Reverend Professor Emmanuel Adow Obeng, Vice Chancellor of the University of Cape Coast (UCC), on Saturday underscored the importance and benefits of distance education and called on universities to harness their strengths to achieve the best in distance education for the nation.
He said most of the public universities were running a number of programmes by distance and stressed the need for them to share their varying strengths especially in resources that might be too expensive for any particular university to provide on its own.
Prof. Obeng, who made the call at the matriculation of 6,200 students on the distance education programme at the UCC, said it was also imperative to carefully scrutinize the programmes and courses being offered by the various universities to avoid undue duplication of programmes.
The students, made up of 3,942 males and 2,258 females are offering diploma and degree programmes in Basic Education, Commerce, Management Studies and M. Ed Information Technology. This brings the total number of students on distance education in UCC to 21,000.
Prof Obeng said most of the universities were omitting science and technology programmes in their distance programmes due to the high cost involved and called on the government to provide some kind of support to institutions that were prepared to set up science technology programmes by distance.
"Generally there is also the need for the establishment of an umbrella body that would have the sole duty of monitoring and strengthening distance systems in the country"
Prof Obeng said there was also the need for regular consultation amongst the directors and deans of the various centres and faculties for the programmes to enable them share best practices that would further enhance the quality of distance education programmes.
Prof Obeng said support from local communities and other stakeholders was also crucial to the success of the distance programme and called for support from the local communities in the form of space for the construction of study centres, libraries and hostel facilities.
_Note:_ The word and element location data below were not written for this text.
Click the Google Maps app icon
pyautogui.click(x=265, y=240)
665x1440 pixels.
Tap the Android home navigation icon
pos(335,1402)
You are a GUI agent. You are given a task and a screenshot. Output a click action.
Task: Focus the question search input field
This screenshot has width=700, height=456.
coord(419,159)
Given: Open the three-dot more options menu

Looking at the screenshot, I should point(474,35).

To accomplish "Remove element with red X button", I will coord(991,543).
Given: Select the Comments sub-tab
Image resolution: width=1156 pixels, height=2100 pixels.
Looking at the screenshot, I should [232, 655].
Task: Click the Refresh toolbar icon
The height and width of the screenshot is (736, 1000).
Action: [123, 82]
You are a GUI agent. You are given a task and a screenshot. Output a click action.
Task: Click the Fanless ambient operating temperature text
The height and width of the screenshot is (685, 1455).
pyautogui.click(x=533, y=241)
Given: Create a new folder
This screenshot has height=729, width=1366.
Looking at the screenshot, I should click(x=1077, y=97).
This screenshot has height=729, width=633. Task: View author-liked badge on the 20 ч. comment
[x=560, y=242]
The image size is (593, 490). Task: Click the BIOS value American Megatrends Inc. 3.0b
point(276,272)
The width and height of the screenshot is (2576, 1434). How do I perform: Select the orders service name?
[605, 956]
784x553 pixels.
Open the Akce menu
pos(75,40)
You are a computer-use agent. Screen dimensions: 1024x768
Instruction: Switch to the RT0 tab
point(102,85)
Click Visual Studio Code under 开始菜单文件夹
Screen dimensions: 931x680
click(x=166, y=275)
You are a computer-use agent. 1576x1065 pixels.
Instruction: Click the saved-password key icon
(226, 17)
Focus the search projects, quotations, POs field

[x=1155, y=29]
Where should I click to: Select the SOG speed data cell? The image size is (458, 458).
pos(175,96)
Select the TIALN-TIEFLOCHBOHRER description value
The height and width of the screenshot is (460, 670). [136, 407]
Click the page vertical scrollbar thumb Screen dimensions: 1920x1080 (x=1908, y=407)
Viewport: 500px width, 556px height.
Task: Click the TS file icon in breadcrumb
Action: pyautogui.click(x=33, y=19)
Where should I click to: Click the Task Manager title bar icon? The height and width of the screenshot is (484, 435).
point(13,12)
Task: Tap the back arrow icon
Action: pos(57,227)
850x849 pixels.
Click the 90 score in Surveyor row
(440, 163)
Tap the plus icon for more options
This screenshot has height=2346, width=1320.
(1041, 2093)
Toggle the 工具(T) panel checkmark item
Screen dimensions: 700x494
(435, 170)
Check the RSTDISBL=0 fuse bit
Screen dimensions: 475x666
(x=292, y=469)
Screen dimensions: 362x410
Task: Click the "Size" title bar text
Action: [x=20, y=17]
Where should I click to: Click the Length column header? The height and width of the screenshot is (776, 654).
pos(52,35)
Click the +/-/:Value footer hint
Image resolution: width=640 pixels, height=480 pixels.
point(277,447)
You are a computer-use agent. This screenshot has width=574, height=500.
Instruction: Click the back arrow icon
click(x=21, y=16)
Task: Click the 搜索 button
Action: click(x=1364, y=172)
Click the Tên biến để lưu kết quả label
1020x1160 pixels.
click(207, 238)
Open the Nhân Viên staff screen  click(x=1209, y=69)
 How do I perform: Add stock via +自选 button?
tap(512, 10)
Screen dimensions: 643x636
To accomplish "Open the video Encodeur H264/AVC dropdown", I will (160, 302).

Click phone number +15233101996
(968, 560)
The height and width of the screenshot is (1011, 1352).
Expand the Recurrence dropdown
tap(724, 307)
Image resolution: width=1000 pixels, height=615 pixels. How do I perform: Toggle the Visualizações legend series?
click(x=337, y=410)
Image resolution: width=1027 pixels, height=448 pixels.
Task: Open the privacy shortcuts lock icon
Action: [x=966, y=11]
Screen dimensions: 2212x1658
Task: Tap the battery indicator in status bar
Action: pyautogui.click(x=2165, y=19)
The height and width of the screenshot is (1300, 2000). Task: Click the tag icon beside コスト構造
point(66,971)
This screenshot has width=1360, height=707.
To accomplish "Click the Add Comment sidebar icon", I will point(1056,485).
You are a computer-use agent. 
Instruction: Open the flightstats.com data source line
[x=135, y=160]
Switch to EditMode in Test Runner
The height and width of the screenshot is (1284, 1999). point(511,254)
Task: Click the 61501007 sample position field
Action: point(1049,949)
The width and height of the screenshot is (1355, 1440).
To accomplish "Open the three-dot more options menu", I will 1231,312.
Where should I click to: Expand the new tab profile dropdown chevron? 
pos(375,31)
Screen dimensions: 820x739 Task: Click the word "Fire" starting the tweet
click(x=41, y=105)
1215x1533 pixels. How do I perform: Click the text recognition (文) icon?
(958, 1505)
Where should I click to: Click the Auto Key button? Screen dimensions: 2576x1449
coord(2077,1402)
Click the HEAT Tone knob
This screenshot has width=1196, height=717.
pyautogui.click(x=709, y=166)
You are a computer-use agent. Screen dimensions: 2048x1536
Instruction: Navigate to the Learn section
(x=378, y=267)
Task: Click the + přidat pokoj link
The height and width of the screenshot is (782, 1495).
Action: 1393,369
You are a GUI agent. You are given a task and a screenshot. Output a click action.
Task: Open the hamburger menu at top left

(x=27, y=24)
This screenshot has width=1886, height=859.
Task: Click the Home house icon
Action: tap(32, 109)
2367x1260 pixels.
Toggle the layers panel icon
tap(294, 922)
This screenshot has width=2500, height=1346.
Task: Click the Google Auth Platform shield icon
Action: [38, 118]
He commended chiefs of Koforidua-Effiduase, Dominase, Dormaa and Agona Nyarkrom who had released 50 acres of land to the university to establish permanent study centres in the regions.
He also appealed for bursaries from the district assemblies for students especially those in rural areas to defray fees incurred and said this would encourage more people especially teachers to acquire further education.
Touching on the new educational reforms, Prof. Obeng said its success would depend largely on adequate funding, infrastructure support and above all the quality of teachers.
He said to improve the quality of the teacher there was the need for continuous education to upgrade their knowledge, competencies and skills.
"It would be necessary to institute compulsory in-service educational training for teachers at both pre-tertiary and tertiary levels, this underscores the importance of the distance education to the current educational reforms."
On discipline, he said it was the bedrock of any progressive and forward looking institution and that UCC had survived as a result of non-compromise on discipline.
He expressed concern about the conduct of some of the students and said there were some instances where some distance students had involved themselves in examination malpractices, use of abusive words, mob attacks and disrespect for the staff who visited the study centres.